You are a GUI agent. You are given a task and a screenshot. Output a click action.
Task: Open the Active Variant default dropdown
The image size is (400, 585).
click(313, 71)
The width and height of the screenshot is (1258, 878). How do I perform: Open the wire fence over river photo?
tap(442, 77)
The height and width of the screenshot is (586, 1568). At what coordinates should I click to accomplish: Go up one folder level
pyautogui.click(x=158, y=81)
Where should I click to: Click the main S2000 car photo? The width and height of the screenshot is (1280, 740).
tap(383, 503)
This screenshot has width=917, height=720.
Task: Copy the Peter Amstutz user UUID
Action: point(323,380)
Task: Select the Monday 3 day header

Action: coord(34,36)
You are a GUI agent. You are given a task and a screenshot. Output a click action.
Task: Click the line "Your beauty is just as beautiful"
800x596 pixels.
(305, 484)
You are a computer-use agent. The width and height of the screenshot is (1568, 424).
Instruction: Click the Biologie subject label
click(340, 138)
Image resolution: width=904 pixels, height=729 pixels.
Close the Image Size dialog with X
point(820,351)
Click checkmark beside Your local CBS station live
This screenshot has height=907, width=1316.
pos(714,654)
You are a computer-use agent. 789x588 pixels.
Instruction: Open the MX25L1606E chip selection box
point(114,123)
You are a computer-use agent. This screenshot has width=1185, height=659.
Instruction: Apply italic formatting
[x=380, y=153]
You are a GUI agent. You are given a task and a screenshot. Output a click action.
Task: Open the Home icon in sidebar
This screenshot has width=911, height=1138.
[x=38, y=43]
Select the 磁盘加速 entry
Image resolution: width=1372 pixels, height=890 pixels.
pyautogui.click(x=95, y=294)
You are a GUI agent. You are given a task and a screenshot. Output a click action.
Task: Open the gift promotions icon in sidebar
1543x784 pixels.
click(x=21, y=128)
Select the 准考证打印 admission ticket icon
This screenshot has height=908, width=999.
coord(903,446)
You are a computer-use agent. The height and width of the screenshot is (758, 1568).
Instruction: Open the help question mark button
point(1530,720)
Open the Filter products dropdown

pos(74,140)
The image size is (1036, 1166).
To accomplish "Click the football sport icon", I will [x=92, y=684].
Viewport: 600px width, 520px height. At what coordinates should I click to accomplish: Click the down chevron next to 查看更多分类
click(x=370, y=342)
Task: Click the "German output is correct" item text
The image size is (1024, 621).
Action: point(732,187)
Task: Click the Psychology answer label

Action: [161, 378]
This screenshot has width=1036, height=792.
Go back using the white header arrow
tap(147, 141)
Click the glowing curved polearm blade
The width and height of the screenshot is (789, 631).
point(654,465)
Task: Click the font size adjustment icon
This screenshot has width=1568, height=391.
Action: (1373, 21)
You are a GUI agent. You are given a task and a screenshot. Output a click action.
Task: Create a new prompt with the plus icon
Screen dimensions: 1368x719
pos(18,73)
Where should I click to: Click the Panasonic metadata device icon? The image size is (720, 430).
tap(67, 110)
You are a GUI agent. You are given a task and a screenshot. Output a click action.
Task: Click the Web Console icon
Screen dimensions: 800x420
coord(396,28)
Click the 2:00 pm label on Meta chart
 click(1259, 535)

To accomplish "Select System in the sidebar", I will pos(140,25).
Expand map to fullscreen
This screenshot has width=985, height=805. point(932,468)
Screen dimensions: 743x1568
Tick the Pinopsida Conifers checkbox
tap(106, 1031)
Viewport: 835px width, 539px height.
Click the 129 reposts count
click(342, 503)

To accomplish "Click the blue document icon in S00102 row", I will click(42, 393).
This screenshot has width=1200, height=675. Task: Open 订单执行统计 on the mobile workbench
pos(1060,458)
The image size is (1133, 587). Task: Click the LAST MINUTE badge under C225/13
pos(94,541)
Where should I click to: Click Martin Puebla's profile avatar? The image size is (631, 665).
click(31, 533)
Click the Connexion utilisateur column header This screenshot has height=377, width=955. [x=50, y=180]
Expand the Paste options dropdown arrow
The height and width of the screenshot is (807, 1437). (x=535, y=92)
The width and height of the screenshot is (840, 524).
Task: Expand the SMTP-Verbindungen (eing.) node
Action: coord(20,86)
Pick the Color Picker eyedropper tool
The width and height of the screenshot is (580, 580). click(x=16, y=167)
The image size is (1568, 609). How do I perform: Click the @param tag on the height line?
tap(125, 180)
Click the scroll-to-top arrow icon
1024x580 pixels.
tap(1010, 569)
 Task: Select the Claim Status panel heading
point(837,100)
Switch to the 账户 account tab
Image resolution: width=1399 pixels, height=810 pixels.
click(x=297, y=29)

▬▬▬▬▬▬▬▬▬▬

# Exercise objective:
Reproduce the lines above, beginning at the line with "The image size is (1024, 621)." and stopping after the line with "Task: Click the font size adjustment icon", exactly as they are.

# Expected output:
The image size is (1024, 621).
Action: point(732,187)
Task: Click the Psychology answer label

Action: [161, 378]
This screenshot has width=1036, height=792.
Go back using the white header arrow
tap(147, 141)
Click the glowing curved polearm blade
The width and height of the screenshot is (789, 631).
point(654,465)
Task: Click the font size adjustment icon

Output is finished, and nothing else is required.